• **SELECTION**
Writerly Experimentation in Architecture: The Laboratory (not) as Metaphor

Authors

  • Willem de Bruijn Arts University Bournemouth (AUB)

DOI:

https://doi.org/10.7480/writingplace.1.2070

Abstract

Within the last two decades, the use of the term laboratory or ‘lab’, as it is often abbreviated to, has become widespread in both the profession and
in education. ‘Spacelab’, ‘Arch LAB’, ‘Laboratory of Architecture’ – these are but some of the names given to architectural practices today. Also, no self-respecting academic institution today lacks a ‘research laboratory’ or ‘lab’ of some kind, often set up in parallel to the conventional studio, but sometimes also as a substitute for it. In a more recent development, the laboratory has also been adopted as a place for exploring architectural themes through writing, as exemplified by the ‘Writing Labs’ set up at the Bartlett School of Architecture, UCL. This development that has seen the laboratory become the very paradigm of conceptualizations of practice and research in architecture revolves, I argue, around a renewed interest in the notion of experiment and the spaces of experimentation. The question I want to raise in this article concerns the role of the laboratory as a metaphor in constructing spaces for writerly experimentation. For, outside the domain of science, how can a laboratory be understood as anything other than a (mere) metaphor?

Author Biography

Willem de Bruijn, Arts University Bournemouth (AUB)

• **INFORMATION SUPPLIED**

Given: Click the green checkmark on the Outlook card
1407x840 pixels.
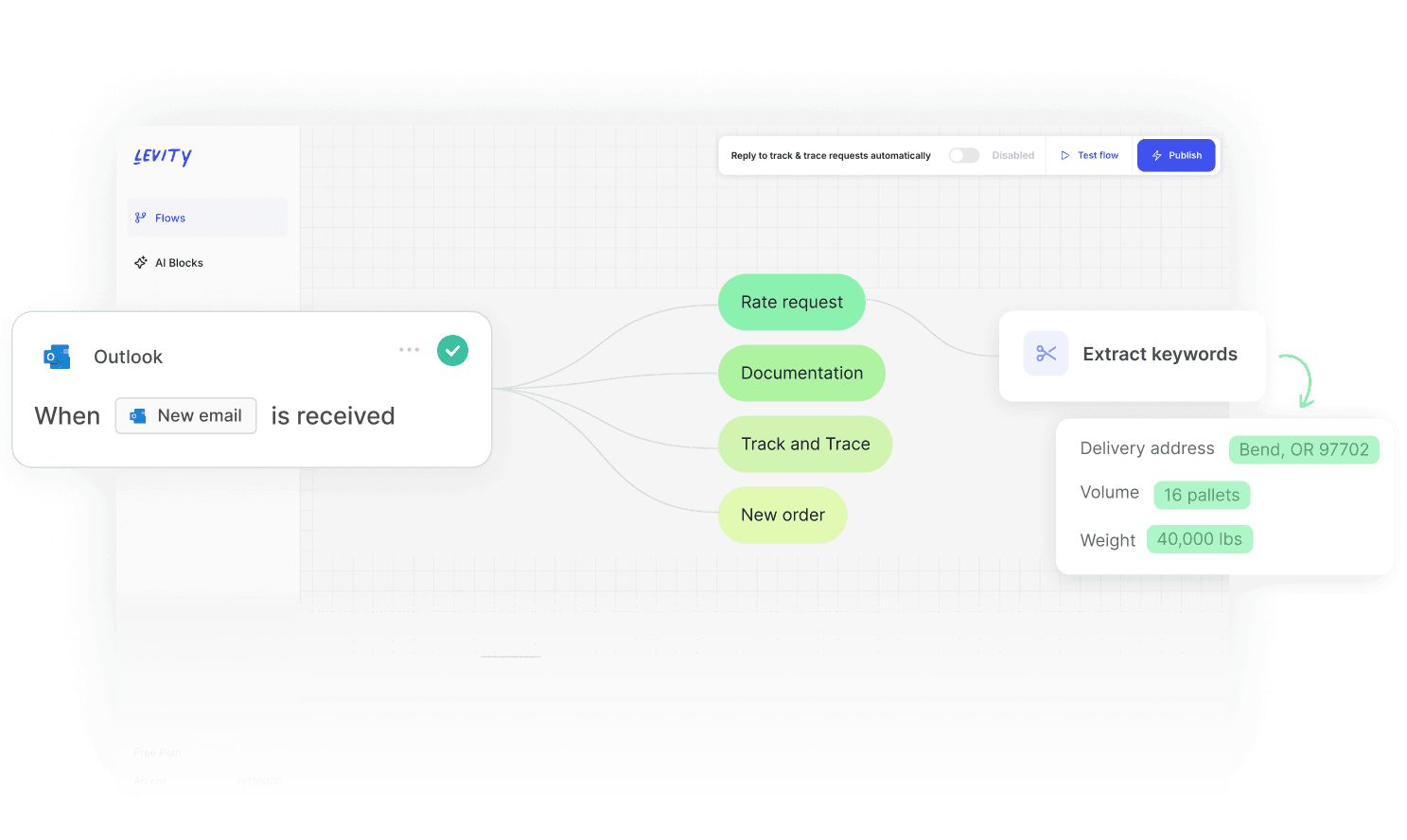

• **INSTRUCTIONS FOR THE TASK**
In the abstract on laboratories in architecture, where were the "Writing Labs" set up?

• **FULL OUTPUT**
At the Bartlett School of Architecture, UCL.